Acute simvastatin treatment restores cerebral functional capillary density and attenuates angiotensin II-induced microcirculatory changes in a model of primary hypertension.

Abstract

We investigated the acute effects of SIM on cerebral microvascular rarefaction and dysfunction in SHRs. Male WKY and SHRs were divided into 4 groups of 8 animals each: WKY-CTL and SHR-CTL, treated with 0.9% saline; and WKY+SIM and SHR+SIM, treated with SIM (30mg/kg/d) for 3days by gavage. Cerebral FCD was assessed by intravital fluorescence videomicroscopy. mCBF before and after administration within the cranial window of angiotensin II (1μmol L-1 ) was investigated using laser speckle contrast imaging.

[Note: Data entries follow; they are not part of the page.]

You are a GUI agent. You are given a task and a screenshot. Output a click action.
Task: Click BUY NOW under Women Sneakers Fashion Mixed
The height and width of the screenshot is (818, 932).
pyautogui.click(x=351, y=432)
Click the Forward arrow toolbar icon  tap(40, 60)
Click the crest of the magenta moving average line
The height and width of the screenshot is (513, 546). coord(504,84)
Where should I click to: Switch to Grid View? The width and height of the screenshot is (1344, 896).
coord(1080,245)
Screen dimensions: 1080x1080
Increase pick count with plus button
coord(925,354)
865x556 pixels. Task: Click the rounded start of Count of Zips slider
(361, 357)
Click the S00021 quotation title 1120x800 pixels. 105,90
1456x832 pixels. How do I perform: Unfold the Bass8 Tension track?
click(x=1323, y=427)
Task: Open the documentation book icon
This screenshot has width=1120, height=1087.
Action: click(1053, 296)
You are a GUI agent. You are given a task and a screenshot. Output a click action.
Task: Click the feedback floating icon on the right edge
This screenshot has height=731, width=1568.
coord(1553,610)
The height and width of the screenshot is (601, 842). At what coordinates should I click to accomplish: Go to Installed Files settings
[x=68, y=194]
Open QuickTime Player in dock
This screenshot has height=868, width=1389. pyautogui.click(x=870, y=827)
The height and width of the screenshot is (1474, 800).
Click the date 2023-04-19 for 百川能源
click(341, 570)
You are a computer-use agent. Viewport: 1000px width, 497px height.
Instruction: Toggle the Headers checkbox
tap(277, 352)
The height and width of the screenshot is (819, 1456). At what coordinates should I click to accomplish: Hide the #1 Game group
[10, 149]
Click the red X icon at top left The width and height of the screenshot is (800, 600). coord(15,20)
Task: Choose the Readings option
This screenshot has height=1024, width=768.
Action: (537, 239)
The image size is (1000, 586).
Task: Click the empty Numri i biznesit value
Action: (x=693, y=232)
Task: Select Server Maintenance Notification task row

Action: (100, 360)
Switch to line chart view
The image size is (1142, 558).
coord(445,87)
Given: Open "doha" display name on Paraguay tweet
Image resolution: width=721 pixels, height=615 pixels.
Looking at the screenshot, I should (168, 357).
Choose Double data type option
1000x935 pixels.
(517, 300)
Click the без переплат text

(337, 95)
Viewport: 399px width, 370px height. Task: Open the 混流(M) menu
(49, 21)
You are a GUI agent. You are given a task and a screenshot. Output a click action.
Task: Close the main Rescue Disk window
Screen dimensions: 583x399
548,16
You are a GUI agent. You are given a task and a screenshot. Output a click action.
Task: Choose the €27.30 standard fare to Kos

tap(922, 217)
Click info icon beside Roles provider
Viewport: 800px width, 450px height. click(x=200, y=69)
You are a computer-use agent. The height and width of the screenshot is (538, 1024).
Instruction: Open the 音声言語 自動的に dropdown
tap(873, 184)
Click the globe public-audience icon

Cerebral FCD was reduced in SHR-CTL compared to WKY-CTL (P<.05). SIM increased cerebral FCD in SHRs compared to SHR-CTL (P<.05). The mCBF was reduced in SHR-CTL compared to WKY-CTL (P<.05), and SIM increased mCBF compared with SHR-CTL (P<.05). Angiotensin II elicited a reduction of mCBF in SHR-CTL and increased mCBF in WKY-CTL (SHR-CTL -13.53±2% vs WKY-CTL +13.74±4%; P<.001), which was attenuated in SHRs treated with SIM (SHR+SIM -6.7±1% vs SHR-CTL -13.53±2%; P<.01). The antihypertensive effect of SIM is associated with an improvement in cerebral microvascular perfusion and capillary density that may help to prevent hypertension-induced cerebrovascular damage independent of cholesterol-lowering.